Undeterred, the group of renegades, who later called themselves “the Pirates”, began coding new software for mission control subsystems in his spare time, using equipment borrowed from NASA vendors.
Their system was based on workstations that were commercially available, connected through a Unix network, which ‘hackers’ considered a more resilient and adaptable configuration.
After several months, they physically took their system to mission control for testing, but the flight controllers asked them to leave.
At that moment, Gene Kranz, the legendary director of mission control, stepped in.
He had faith in the rogue engineers, knew how important the project would be in terms of bringing in the necessary capacity, and asked the other flight directors to give the group a chance.

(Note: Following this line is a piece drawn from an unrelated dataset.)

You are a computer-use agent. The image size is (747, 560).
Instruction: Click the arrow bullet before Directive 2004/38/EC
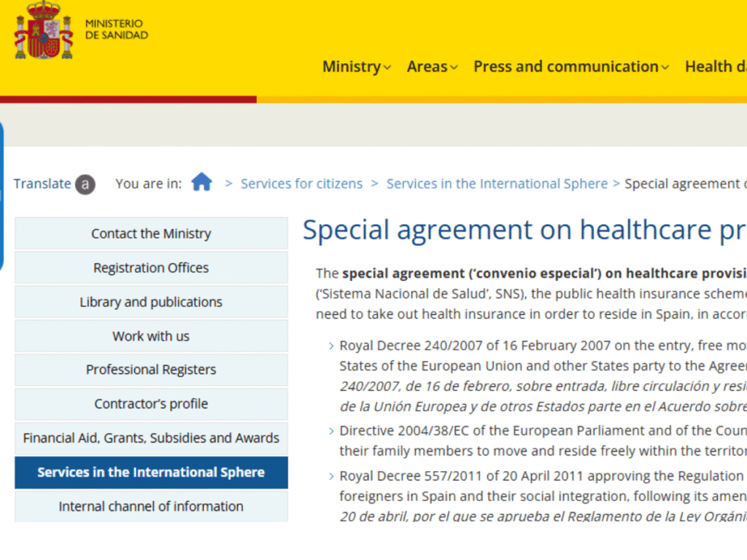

To test it, the pirate system was tested alongside the existing system for a few months.
The official system crashed twice, but the pirate system kept working.
In hindsight, it’s easy to see your benefits; the new system could display graphics and colors, was easily reprogrammable, and could perform real-time diagnostics based on multiple parameters using early forms of artificial intelligence.
These capabilities were very deficient in the official system. The rebel engineers tested themselves and their system through a baptism of fire.
Image source, Getty Images
The new “pirate” control system ended up replacing the old Apollo-era system.
All of the mission control subsystems were then gradually transferred to the pirate system, which received a “Hammer Award” from then-Vice President Al Gore for making dramatic improvements in the functioning of the government.
The pirate system had saved $ 74 million in development and $ 22 million in recurring annual operating costs.
The rebel engineers were then asked to design the mission control system for the next project, the International Space Station.
Organizations have rules and policies designed to promote stability, predictability, efficiency, and productivity, and we tend to view people who don’t follow these rules as troublesome.
However, as NASA hackers show, suppressing or ignoring these people and their ideas could backfire, potentially depriving companies of a powerful source of energy. agility, knowledge and innovation.
The benefits of rebellion
There is psychological evidence that rebellion is essential for creativity.
Harvard psychiatrist Albert Rothenberg spent more than five decades researching people who had made groundbreaking contributions to science, literature, and the arts, seeking to understand what drove their creativity.
As part of a larger research project, which encompassed structured interviews, experimental studies, and desk analysis, Rothenberg interviewed 22 Nobel laureates.
He found that they were strongly emotionally driven by wanting Create something new, rather than broadening current perspectives.
He found that they consciously sought to look at things with an open mind rather than blindly following established wisdom, two qualities that would seem to suggest a rebellious rather than conformist personality.
Image source, iStock
People who break with the established are usually the most creative and innovative.
To further investigate the benefits of rebellion, a team led by Paraskevas Petrou at the Erasmus University Rotterdam recently surveyed 156 employees from various industries in the Netherlands.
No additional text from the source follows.